TEXTE DE L'EXERCICE:
★ ★ ★ ★
Rappelons que le rapport de Philippe VERGER sur la politique du médicament en EHPAD (décembre 2013) soulignait la fréquence excessive de la polymédication et avançait une dizaine de mesures. Le programme expérimental " Parcours santé des aînés (Paerpa) " propose des actions d'éducation thérapeutique autour de la polymédication et de la polypathologie.
> La polymédication : définitions, mesures et enjeux. Revue de la littérature et tests de mesure - IRDES - Questions d'économie de la santé n° 204, décembre 2014
> L'enquête de l'UFC Que Choisir "Médicaments. Halte à l'overdose pour les personnes âgées !" - Résultats détaillés dans le numéro 91 de février 2015 de Que Choisir Santé



Un avis du CESE sur " la place des dispositifs médicaux dans la stratégie nationale de santé "

28/01/15 - Le Conseil économique social et environnemental a adopté pendant la séance plénière du 27 janvier 2015 un avis sur "la place des dispositifs médicaux dans la stratégie nationale de santé" présenté par ses rapporteurs Thierry Beaudet et Edouard Couty. L'année dernière les dépenses en dispositif médicaux remboursables se sont établies à 13,4 Mds €. L'Assurance maladie a pris en charge 5,8 Mds €. Le reste est à la charge des patients et de leurs complémentaires auquel vient s'ajouter le coût des DM non remboursables. Composé de 16 préconisations, ce texte insiste sur une meilleure régulation de la tarification impliquant la "révision de la procédure d'inscription sur la liste des produits et prestations remboursables (LPPR), dont les mécanismes tarifaires sont aujourd'hui très complexes", une valorisation des dispositifs médicaux les plus innovants et utiles, une réactualisation régulière de la liste en sus et des GHS, ou encore "le renforcement des procédures de sécurité" en amont et en aval pour améliorer la qualité. Il recommande également d'associer les organismes complémentaires aux démarches de tarification et de prise en charge.
★ ★ ★ ★
DONNÉES FOURNIES:
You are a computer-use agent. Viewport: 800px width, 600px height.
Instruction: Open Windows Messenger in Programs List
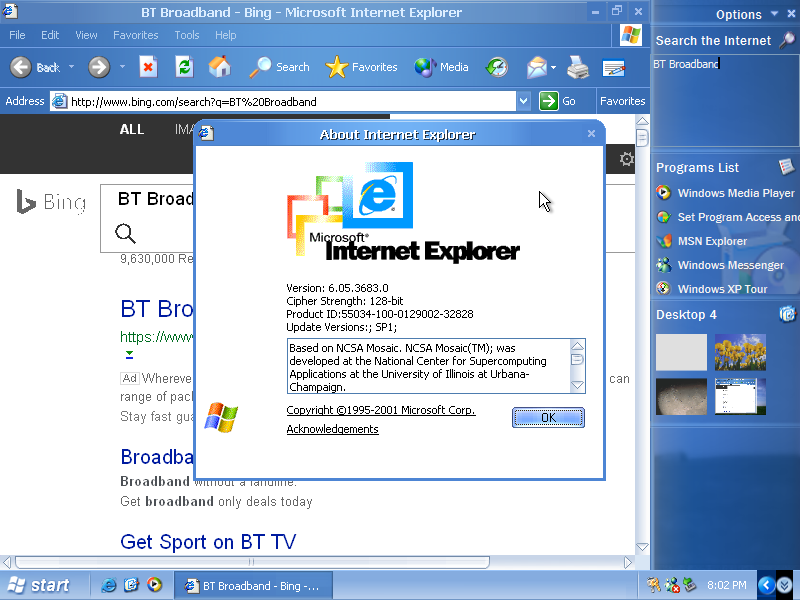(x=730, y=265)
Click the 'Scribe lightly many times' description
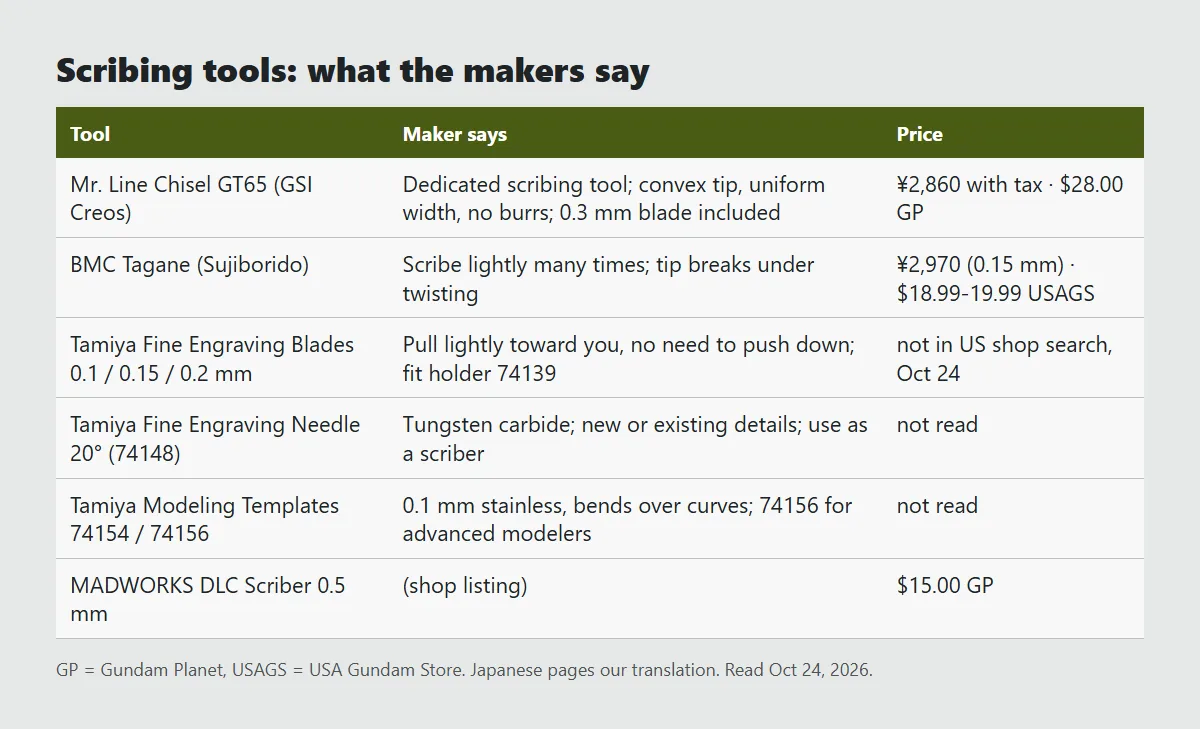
★ ★ ★ ★
TÂCHES À RÉALISER:
**a)** Traduisez en anglais cette phrase du texte de l'exercice : « L'Assurance maladie a pris en charge 5,8 Mds €. »
**b)** D'après le texte de l'exercice, lors de quelle séance le Conseil économique social et environnemental a-t-il adopté son avis sur la place des dispositifs médicaux dans la stratégie nationale de santé ?

RÉPONSES NUMÉROTÉES:
**a)** The national health insurance system covered €5.8 billion.

**b)** Lors de la séance plénière du 27 janvier 2015.